Le virus actuel de la grippe est-il plus préoccupant que les virus précédents ?

Les virus qui circulent actuellement sont issus du clade 2.3.4.4b. « Les virus H5 de clade 2.3.4.4b sont préoccupants par leur large distribution mondiale chez les oiseaux domestiques ou sauvages, avec un impact écologique et économique important, y compris depuis 2023 dans des zones auparavant non touchées (Amérique du Sud, Antarctique) », explique Nicolas Eterradossi, vétérinaire et directeur de laboratoire à l’Anses. Ce sont des virus issus de ce clade qui ont franchi à plusieurs reprises la barrière de l’espèce.

Le spécialiste insiste sur une surveillance nécessaire du virus chez les animaux, enjeu de santé publique. « Le virus peut de surcroît se transmettre dans certaines conditions entre mammifères, comme ce qui a été observé dans des élevages laitiers aux États-Unis ou dans des colonies de mammifères marins. Ceci fait craindre, en cas de circulation non maîtrisée, l’émergence possible d’une souche de virus H5 transmissible entre êtres humains. Maîtriser la circulation de ces virus contribue donc à la fois à préserver la santé animale et la santé publique ».

De grandes capacités d’adaptation du virus

A ce jour aucun bovin n’a été contaminé en Europe. L’Anglais infecté l’a été par un contact avec des oiseaux. Mais selon Eric Cardinale, directeur scientifique de la santé animale à l’Anses, il « a été démontré expérimentalement que les virus circulant en Europe pouvaient infecter les ruminants ». Et de pointer lui aussi l’importance de la surveillance (outre les mesures de sécurité comme la vaccination des canards, la mise à l’abri des animaux et l’élimination rapide des foyers) : « Nous surveillons le risque possible d’introduction du virus qui circule actuellement aux États-Unis, et qui pourrait être introduit en Europe lors des mouvements migratoires des oiseaux sauvages au printemps et à l’automne ou à l’occasion d’une introduction du virus par un humain ou un animal contaminé dans un troupeau ».

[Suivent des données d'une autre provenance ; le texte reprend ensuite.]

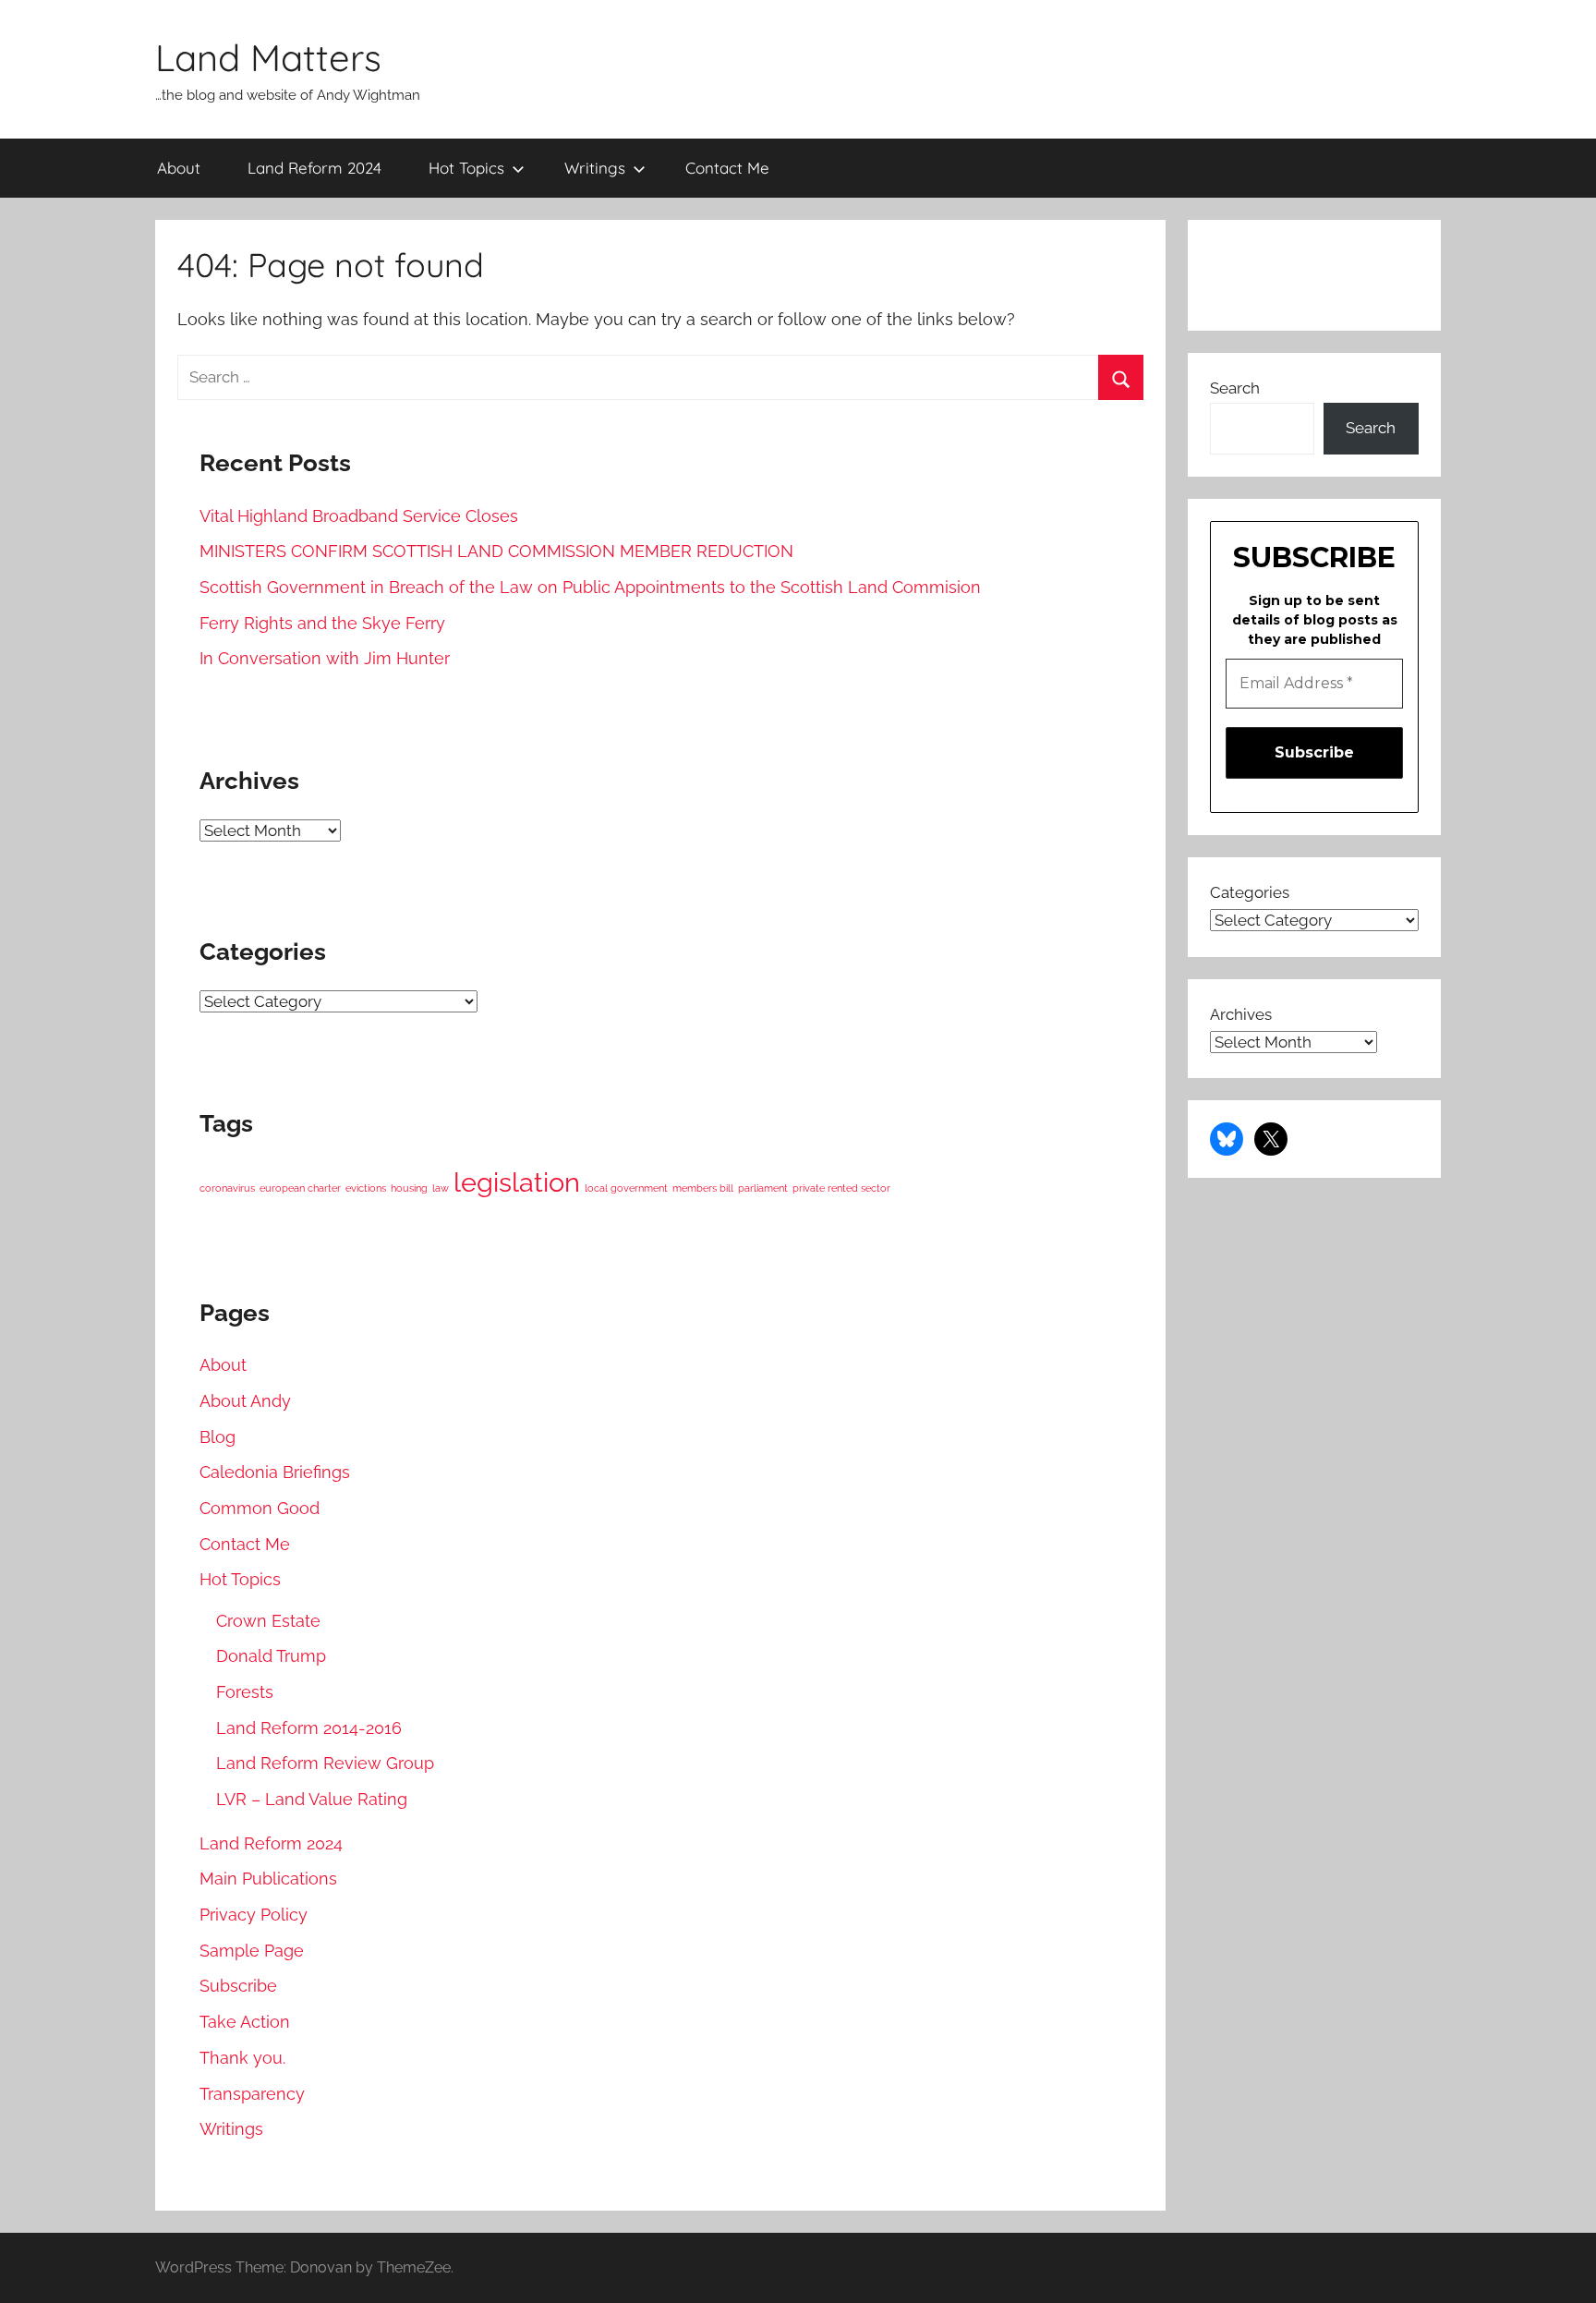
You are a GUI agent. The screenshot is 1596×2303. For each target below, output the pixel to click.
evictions (365, 1188)
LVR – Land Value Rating (311, 1799)
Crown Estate (268, 1620)
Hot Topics (466, 167)
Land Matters (268, 57)
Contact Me (727, 167)
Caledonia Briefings (275, 1472)
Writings (594, 167)
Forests (244, 1692)
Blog (218, 1437)
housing (409, 1188)
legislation (516, 1182)
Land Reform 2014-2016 (309, 1728)
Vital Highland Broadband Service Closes (359, 516)
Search (1235, 388)
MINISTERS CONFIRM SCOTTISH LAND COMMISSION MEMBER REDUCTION (496, 551)
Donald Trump (271, 1656)
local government (626, 1188)
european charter (300, 1188)
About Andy (245, 1401)
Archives (1241, 1014)
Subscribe (238, 1985)
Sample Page (252, 1950)
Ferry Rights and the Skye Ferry (322, 623)
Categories (1249, 892)
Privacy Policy (254, 1914)
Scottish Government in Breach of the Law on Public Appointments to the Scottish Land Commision (590, 587)
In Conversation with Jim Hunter (325, 658)
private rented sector (841, 1188)
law (440, 1188)
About (178, 167)
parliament (763, 1188)
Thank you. (242, 2057)
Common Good (260, 1508)
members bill (702, 1188)
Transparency (252, 2093)
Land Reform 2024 (314, 167)
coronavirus (227, 1188)
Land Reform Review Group (325, 1763)
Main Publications (268, 1878)
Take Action (245, 2021)
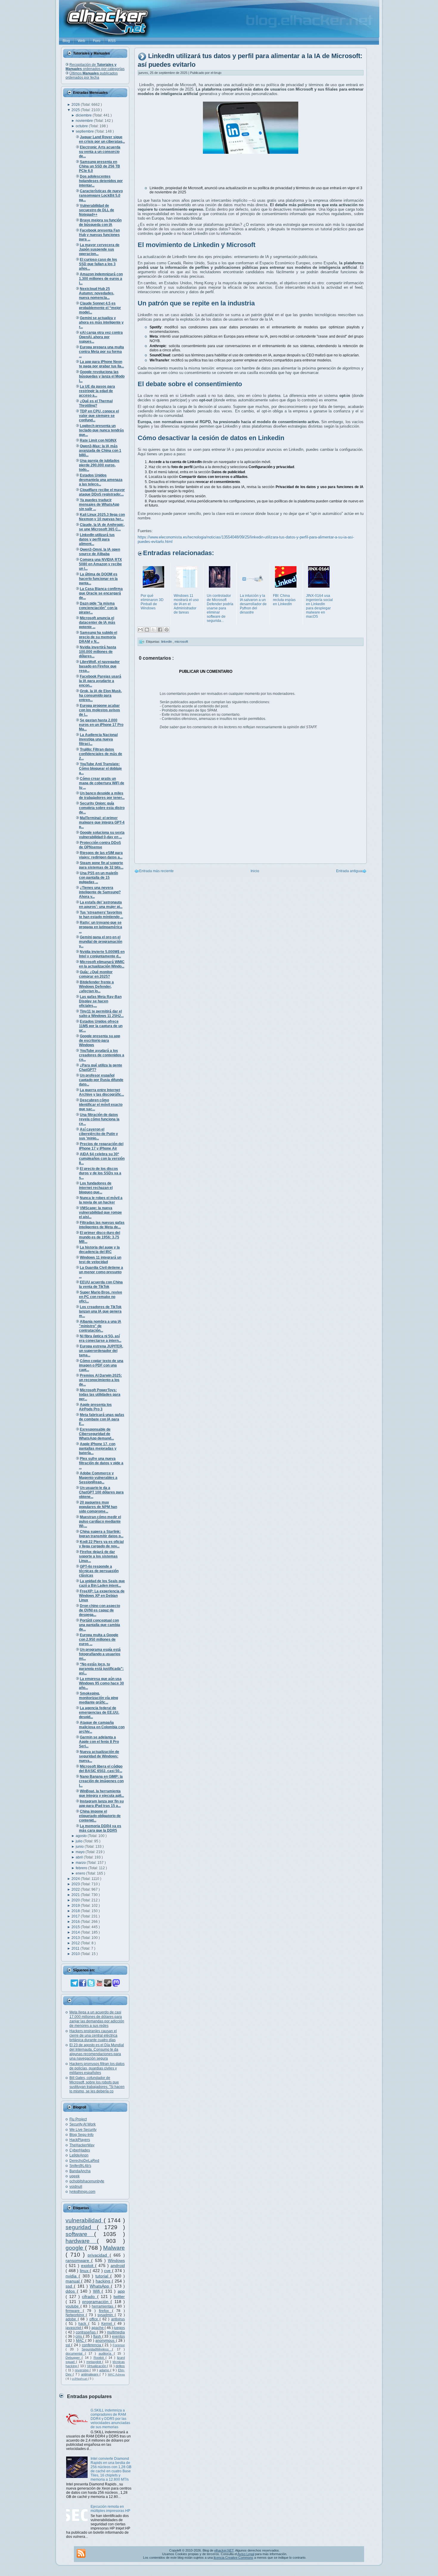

Quel est le risque que le virus qui circule actuellement mute pour atteindre la capacité d’une transmission interhumaine ? « La capacité des virus influenza à échanger du matériel génétique est considérable, ajoute-t-il. Et les capacités d’adaptation du virus sont également conséquentes. Il a été observé ponctuellement des mutations qui permettaient à ces virus de s’installer plus facilement chez les mammifères, et notamment chez l’être humain ».

L’approche One Health essentielle pour prévenir l’évolution du virus

Pour l’heure les virus qui circulent outre-Atlantique n’ont pas acquis suffisamment de mutations pour s’adapter à l’homme. « Il est important de maintenir une surveillance des virus circulants chez les espèces animales, pour identifier toute évolution du virus [qui irait] dans le sens d’une meilleure adaptation aux mammifères et nous permettre d’anticiper ». Actuellement, les volailles domestiques, oiseaux sauvages et mammifères y compris marins sont tous sous surveillance. Car plus le virus contaminera de nouvelles espèces, plus il mutera et plus le risque de transmission à l’homme est élevé.

Auprès de Franceinfo, Pierre Bessière, chercheur à l’école vétérinaire de Toulouse, explique que la grippe humaine, historiquement, vient des oiseaux. « Ce que ça veut dire c’est, qu’à un moment, il y a un virus influenza aviaire qui est passé chez un mammifère, qui s’est adapté au mammifère et a ainsi acquis la capacité de circuler de manière pérenne (…)  Le fait qu’un virus passe d’un oiseau à un mammifère n’est pas quelque chose à prendre à la légère. Il y a de fortes chances que, tôt ou tard, on ait une nouvelle pandémie causée par ces virus ».

Envisager la santé animale et humaine, dans un seul et même prisme, c’est le concept du One health (une seule santé). Selon de nombreux scientifiques, dont les membres du Comité de vieille d’anticipation des risques sanitaires (Covars) ou l’autorité européenne de sécurité des aliments, l’approche One Health est essentielle pour prévenir l’évolution du virus.